WORK REQUEST
Repeat, exactly and alone, every line from the line that contains "Open the Tools" to the end of the entries.

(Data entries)
- - - -

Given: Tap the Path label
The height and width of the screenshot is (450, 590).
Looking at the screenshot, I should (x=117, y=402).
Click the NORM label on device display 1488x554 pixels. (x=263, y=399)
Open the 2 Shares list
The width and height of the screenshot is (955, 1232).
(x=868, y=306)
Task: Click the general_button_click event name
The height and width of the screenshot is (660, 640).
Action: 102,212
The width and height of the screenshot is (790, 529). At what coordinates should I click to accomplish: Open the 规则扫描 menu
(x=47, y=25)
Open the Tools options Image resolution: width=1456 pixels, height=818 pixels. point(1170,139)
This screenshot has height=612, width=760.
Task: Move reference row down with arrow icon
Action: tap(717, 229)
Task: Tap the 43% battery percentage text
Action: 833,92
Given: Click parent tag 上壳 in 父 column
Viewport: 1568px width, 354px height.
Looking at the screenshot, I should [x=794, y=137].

- - - -

YOUR SOLUTION
Open the Tools options Image resolution: width=1456 pixels, height=818 pixels. point(1170,139)
This screenshot has height=612, width=760.
Task: Move reference row down with arrow icon
Action: tap(717, 229)
Task: Tap the 43% battery percentage text
Action: 833,92
Given: Click parent tag 上壳 in 父 column
Viewport: 1568px width, 354px height.
Looking at the screenshot, I should [x=794, y=137].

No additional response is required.